A thunderous clap of gunfire drowned out the rest of the sentence. Rio took off running without bothering to explain. He covered the few yards to the cabin in seconds, horror building at what he might find.

The blood was the first image that registered when he opened the door. It dripped from Jaime’s face and puddled in the folds of her dress. She’d fallen back against the cushions of the sofa. Her eyes were glazed with dread—or pain.

He plunged back into the past and into a memory so vivid that sharp pains needled his heart. He had trouble breathing. His feet refused to move.

A split second later, adrenaline coursed through his veins again, and he crossed the space that separated him from Jaime. It was then that he spotted Luke, draped over the far side of the sofa, still clutching the pistol though his left leg was soaked in blood. The leg of his jeans was torn from the bullet and Luke was using his left hand to apply pressure to the gaping wound.

“The bitch shot me.”

It was Luke who’d been shot, not Jaime. The blood was Luke’s. Rio had little success wrapping his mind around how that had happened but it was enough for now that she was okay.

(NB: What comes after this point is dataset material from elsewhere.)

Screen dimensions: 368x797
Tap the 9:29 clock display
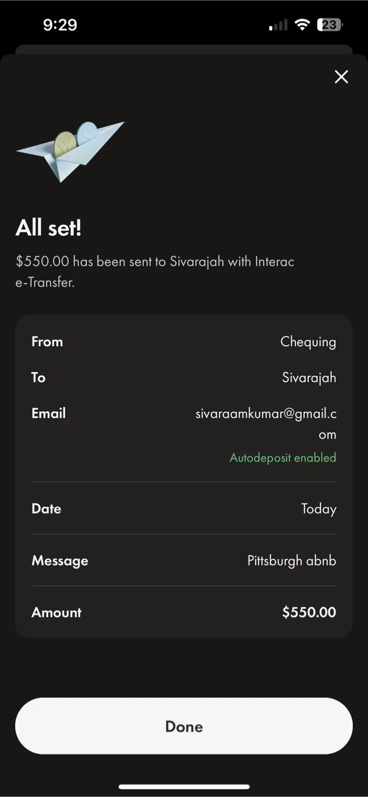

Luke raised the pistol and pointed it at Jaime. “No woman shoots me and gets away with it.”

Rio extended his open hand. “Give me the gun, Luke.”

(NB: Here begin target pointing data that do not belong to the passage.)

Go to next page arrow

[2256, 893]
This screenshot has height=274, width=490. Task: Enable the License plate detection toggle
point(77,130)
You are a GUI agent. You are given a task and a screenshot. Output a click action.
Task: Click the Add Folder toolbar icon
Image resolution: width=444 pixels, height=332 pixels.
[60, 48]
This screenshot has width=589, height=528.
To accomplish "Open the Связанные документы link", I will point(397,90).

“Get the hell out of my way or I swear I’ll kill you, too.”

“You kill Jaime, and Poncho will see that you never see another sunrise. Is a death sentence what you want, Luke? If not, hand me the damn pistol.”

Luke muttered under his breath, a few curses that even Rio hadn’t heard before, but he had to know Rio had spoken the truth.

“Just hand me the gun so I can treat the wound.”

Luke grimaced and fell back to the couch, finally dropping the gun to the floor.

Rio kicked it to the other side of the room and turned to Jaime. “Are you okay?”

She nodded. “I didn’t shoot him. I took the gun from him but he wrestled it away from me. He was holding it when it went off.”

“We’ll sort it out later.”

“That’s how it happened.”

“I believe you.”

Not that the details mattered. For Rio, knowing she was okay stilled the panic that had nearly torn him apart when he’d first heard the gunshot and again when he’d seen the blood.

He took her hand and squeezed it. The touch vibrated through him and he dropped her hand too quickly, backing away from her and turning toward Luke before he had time to think about why she affected him the way she did.

He put a hand on Luke’s shoulder. “I should take a look at that wound.”

“If you can drag yourself away from the bitch that long.”

Jaime stood a bit shakily. “I’ll wash up in case you need help with Luke.”

Luke glared at her. “You lay a hand on me, and I’ll break it off.”

“Go back to the bedroom,” Rio said, trying to calm the wounded man and make this easier on Jaime. “If I need you, I’ll call for you.”

She nodded and walked away, shoulders squared, head high in spite of what she’d been through. Jaime was all woman, but she had a fighting spirit about her that would have fit in well with his team of frogmen.